Amid the worrisome trend, the positive development is that the US and Chinese negotiators are expected to restart trade negotiations in Shanghai on July 30, aimed at improving the trade relationship between the world’s two largest economies,
US Treasury Secretary Steven Mnuchin and US Trade Representative Robert Lighthizer will lead the American team, while Chinese Vice Premier Liu He will lead negotiations for China, as per a White House statement.
The discussions are likely to cover a range of issues, including intellectual property, forced technology transfer, non-tariff barriers, agriculture, services, the trade deficit, and enforcement.
Protectionist and unilateral approaches on trade are not the best way forward and only tend to fuel fear among investors.
In a highly connected world, moving further away from an open, fair and rules-based trade system cannot be termed sensible.

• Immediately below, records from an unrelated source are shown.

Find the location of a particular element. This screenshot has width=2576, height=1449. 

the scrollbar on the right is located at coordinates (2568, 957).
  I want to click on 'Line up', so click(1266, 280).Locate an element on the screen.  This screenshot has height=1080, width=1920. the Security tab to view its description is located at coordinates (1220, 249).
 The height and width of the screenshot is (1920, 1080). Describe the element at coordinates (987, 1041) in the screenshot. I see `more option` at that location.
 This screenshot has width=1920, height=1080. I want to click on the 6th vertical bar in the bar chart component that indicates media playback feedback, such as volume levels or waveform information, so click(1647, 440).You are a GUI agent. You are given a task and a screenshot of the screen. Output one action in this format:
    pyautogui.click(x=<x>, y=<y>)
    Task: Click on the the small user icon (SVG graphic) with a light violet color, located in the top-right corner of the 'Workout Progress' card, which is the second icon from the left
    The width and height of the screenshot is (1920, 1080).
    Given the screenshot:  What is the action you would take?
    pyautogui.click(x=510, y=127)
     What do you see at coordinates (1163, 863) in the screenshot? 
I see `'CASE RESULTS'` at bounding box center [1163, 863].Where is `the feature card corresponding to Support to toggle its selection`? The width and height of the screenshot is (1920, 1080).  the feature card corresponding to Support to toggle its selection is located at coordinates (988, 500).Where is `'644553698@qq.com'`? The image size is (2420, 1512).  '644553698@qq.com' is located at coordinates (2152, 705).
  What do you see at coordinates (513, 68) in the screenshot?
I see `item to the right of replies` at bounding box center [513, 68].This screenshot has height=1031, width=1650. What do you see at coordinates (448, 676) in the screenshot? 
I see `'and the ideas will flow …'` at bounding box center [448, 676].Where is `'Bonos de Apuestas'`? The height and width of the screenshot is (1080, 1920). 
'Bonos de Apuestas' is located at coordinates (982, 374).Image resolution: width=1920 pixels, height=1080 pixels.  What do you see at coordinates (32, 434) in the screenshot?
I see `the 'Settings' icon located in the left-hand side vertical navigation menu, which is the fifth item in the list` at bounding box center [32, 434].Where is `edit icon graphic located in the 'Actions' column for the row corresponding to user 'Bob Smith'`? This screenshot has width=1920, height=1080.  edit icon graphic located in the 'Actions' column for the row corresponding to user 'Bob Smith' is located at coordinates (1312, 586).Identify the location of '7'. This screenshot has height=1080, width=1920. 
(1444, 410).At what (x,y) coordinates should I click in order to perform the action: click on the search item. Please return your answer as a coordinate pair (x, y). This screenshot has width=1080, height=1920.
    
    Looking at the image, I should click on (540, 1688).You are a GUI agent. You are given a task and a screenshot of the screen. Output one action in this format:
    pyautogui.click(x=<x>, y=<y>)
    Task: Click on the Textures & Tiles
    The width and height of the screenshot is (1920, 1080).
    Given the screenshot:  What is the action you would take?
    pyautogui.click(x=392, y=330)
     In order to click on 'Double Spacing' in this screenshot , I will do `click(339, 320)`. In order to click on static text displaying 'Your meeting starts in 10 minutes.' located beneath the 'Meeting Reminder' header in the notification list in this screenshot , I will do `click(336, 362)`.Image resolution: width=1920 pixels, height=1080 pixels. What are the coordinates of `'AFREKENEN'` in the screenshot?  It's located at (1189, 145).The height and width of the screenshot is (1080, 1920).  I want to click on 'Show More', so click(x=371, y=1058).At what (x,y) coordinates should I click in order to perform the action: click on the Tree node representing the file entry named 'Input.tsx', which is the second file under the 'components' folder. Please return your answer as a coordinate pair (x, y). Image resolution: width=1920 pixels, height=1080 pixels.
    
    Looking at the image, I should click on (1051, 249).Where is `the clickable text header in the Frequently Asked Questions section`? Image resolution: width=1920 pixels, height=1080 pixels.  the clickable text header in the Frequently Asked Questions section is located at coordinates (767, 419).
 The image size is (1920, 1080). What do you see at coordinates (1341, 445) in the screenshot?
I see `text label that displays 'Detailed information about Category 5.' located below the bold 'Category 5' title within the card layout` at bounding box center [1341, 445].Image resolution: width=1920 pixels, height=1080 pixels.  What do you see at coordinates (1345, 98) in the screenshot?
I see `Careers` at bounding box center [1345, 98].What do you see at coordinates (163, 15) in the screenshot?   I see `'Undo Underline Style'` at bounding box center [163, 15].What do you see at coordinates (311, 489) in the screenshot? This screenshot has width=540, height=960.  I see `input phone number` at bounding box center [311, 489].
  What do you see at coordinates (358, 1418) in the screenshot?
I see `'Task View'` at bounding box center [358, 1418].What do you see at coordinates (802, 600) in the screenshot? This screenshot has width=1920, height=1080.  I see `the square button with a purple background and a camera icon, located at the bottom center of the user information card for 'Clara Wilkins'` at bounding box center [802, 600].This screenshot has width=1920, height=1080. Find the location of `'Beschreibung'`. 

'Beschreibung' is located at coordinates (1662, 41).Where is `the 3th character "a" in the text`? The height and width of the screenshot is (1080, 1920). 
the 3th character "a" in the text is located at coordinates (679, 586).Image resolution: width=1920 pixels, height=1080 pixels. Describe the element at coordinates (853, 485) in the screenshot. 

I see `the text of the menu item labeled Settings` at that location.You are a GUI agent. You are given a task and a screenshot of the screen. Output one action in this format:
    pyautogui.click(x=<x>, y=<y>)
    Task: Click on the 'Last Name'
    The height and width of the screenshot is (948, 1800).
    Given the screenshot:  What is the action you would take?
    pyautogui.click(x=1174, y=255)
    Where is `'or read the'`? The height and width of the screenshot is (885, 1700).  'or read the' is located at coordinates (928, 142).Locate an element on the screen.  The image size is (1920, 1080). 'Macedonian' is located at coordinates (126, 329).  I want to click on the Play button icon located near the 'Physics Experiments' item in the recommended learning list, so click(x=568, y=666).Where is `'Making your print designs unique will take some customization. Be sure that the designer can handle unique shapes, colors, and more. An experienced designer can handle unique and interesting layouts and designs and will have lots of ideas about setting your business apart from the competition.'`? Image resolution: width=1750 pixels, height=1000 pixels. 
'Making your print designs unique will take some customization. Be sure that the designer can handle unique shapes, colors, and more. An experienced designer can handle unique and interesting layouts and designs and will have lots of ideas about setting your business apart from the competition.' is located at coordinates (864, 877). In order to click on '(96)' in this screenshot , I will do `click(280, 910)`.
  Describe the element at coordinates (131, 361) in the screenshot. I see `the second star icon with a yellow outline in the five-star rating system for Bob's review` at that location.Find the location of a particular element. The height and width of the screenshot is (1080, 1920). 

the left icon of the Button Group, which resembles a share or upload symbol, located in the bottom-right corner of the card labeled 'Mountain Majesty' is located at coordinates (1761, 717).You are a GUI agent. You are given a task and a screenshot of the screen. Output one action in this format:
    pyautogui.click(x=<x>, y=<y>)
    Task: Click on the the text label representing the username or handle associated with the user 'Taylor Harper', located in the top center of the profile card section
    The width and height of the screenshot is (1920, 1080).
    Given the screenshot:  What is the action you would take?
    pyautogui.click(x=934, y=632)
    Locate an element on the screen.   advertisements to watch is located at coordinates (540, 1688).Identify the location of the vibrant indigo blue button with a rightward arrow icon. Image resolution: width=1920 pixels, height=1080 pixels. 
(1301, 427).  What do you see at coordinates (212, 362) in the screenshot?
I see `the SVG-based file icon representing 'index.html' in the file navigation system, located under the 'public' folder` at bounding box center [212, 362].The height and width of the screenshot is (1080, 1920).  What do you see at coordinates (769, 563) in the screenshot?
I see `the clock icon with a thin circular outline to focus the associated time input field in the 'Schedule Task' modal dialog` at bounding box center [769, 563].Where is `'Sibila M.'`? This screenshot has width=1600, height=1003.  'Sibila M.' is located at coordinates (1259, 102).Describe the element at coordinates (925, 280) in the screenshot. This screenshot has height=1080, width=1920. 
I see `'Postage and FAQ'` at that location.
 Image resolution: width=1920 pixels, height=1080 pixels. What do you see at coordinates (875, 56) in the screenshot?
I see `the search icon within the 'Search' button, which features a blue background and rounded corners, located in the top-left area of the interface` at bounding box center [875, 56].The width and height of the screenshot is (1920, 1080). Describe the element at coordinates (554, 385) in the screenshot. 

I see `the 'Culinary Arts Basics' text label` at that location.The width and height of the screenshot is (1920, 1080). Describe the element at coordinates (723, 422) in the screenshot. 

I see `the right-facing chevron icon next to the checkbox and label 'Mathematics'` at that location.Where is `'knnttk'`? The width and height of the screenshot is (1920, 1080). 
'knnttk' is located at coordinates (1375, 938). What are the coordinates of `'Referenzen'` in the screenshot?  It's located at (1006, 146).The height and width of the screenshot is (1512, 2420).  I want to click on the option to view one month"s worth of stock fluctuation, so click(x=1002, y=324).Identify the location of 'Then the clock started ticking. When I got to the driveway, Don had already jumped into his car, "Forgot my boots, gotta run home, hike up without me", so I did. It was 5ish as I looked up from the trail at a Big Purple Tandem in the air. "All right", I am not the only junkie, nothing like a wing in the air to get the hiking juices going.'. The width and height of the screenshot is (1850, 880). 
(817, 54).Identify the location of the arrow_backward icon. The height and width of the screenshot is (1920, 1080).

Economic issues can have a direct impact on lives of people across the globe and could even lead to social and health problems in the form of joblessness and depression.
It is hence necessary that the international community take remedial measures swiftly before things get out of hand.
The global economy clearly remains at a delicate juncture and it would be pertinent to adopt policies to support growth, as suggested by IMF officials.
Monetary policy should remain accommodative especially where inflation is softening below target. But it needs to be accompanied by sound trade policies that would lift the outlook and reduce downside risks. With persistently low interest rates, macroprudential tools should be deployed to ensure that financial risks do not build up.
Fiscal policy should balance growth, equity, and sustainability concerns, including protecting society’s most vulnerable.
The need for greater global cooperation is urgent. In addition to resolving trade and technology tensions, countries should work together to address issues such as climate change, international taxation, corruption, cybersecurity and the challenges of emerging digital payment technologies.
Primarily, tariffs should not be used to target bilateral trade balances or as a general-purpose tool to tackle international disagreements.
Instead, the rules-based multilateral trading system should be strengthened to encompass areas such as digital services, subsidies and technology transfer.